Retype the data exactly, skipping any picture in it.

::: RECORDS SUPPLIED

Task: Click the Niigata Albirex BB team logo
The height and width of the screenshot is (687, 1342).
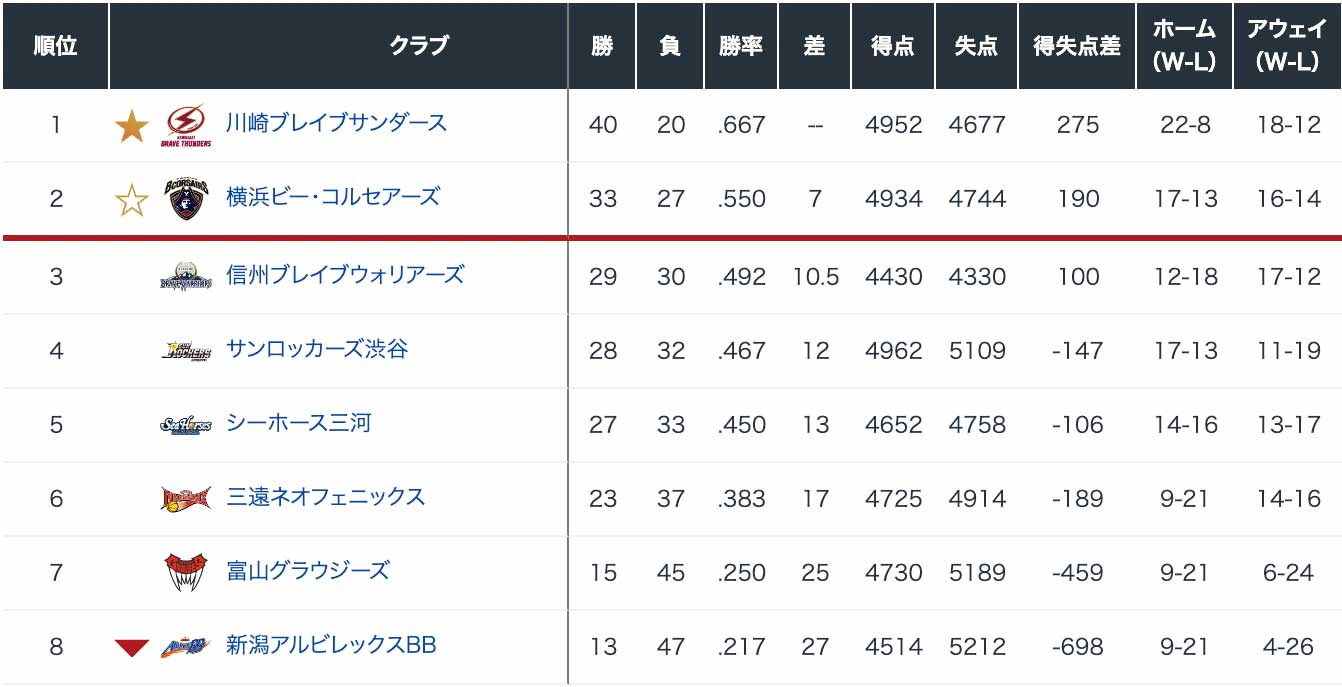Action: pos(186,647)
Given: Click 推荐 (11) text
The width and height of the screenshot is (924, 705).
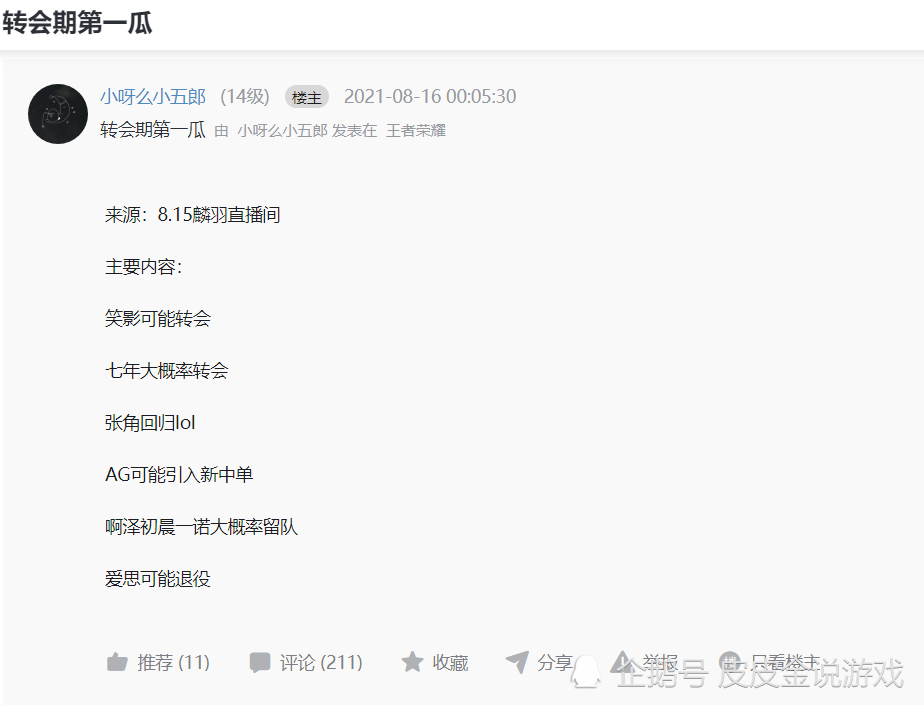Looking at the screenshot, I should (x=174, y=663).
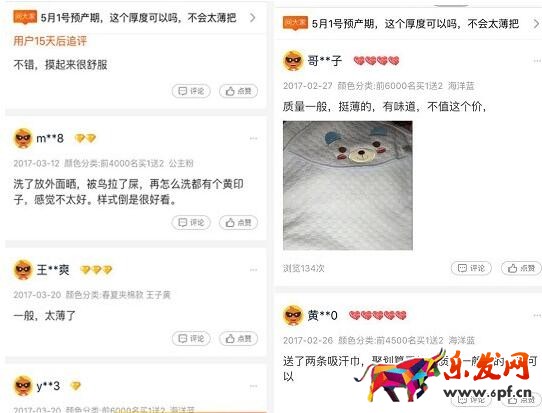This screenshot has height=413, width=542.
Task: Like the 王**爽 太薄了 review
Action: tap(239, 339)
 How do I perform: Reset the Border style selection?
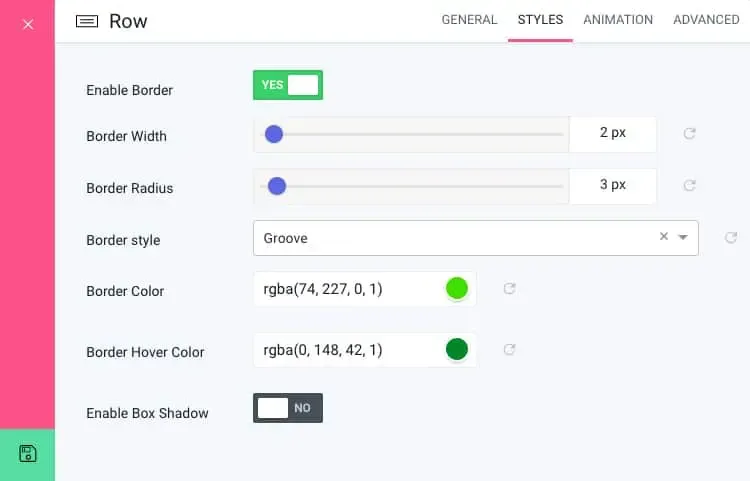click(x=730, y=237)
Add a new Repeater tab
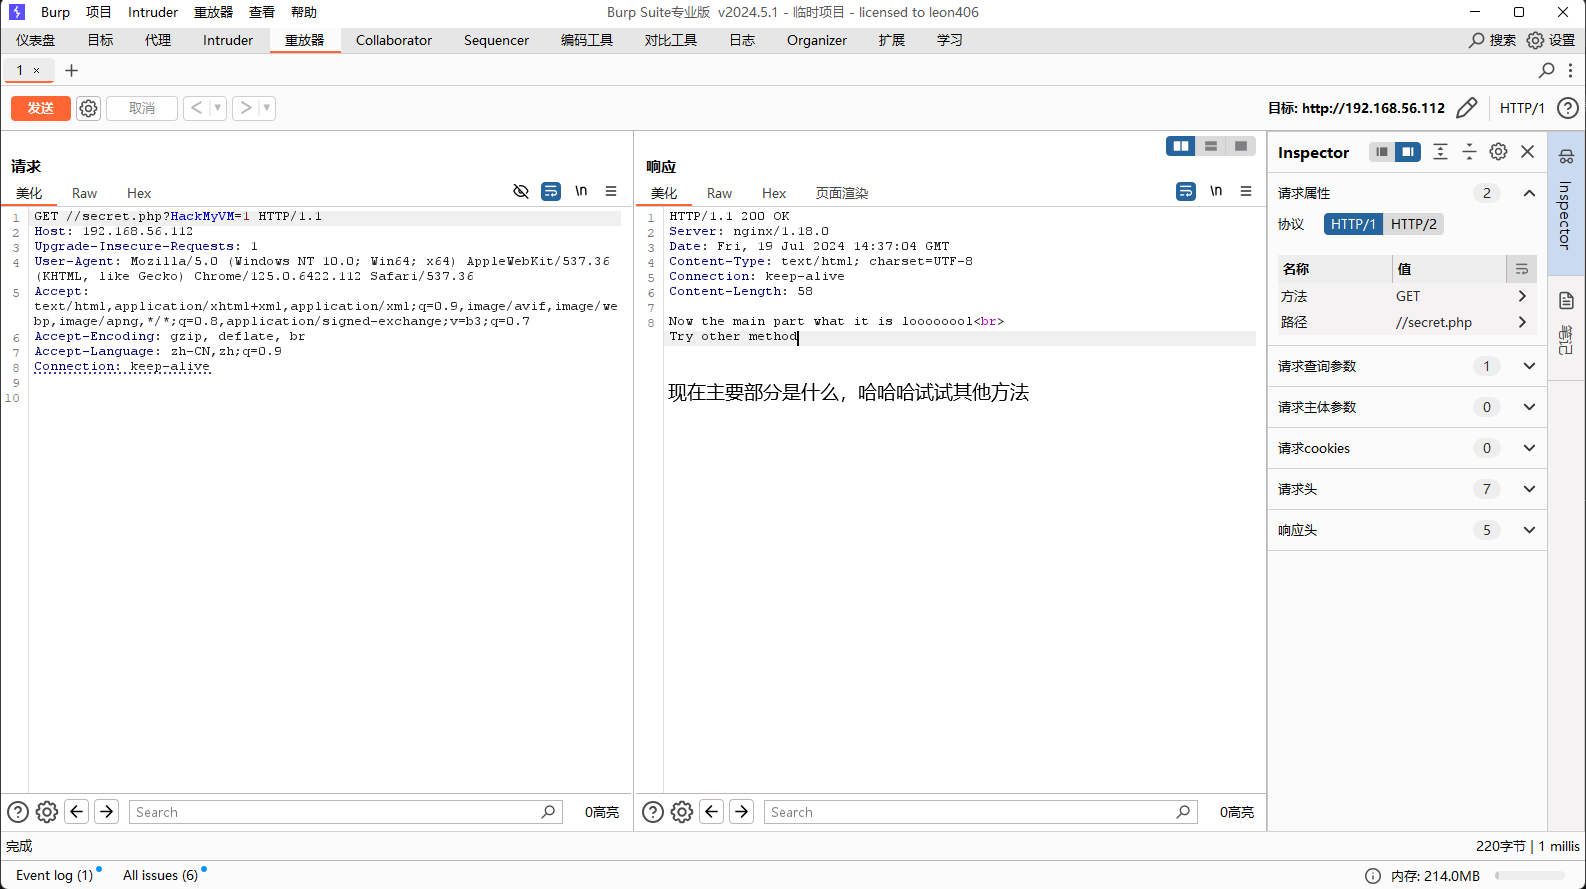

::::::

SOLUTION FOR THIS TASK:
Task: Click the Niigata Albirex BB team logo
The height and width of the screenshot is (687, 1342).
Action: pos(186,647)
Given: Click 推荐 (11) text
The width and height of the screenshot is (924, 705).
Looking at the screenshot, I should (x=174, y=663).
This screenshot has height=413, width=542.
Task: Like the 王**爽 太薄了 review
Action: tap(239, 339)
 How do I perform: Reset the Border style selection?
click(x=730, y=237)
Add a new Repeater tab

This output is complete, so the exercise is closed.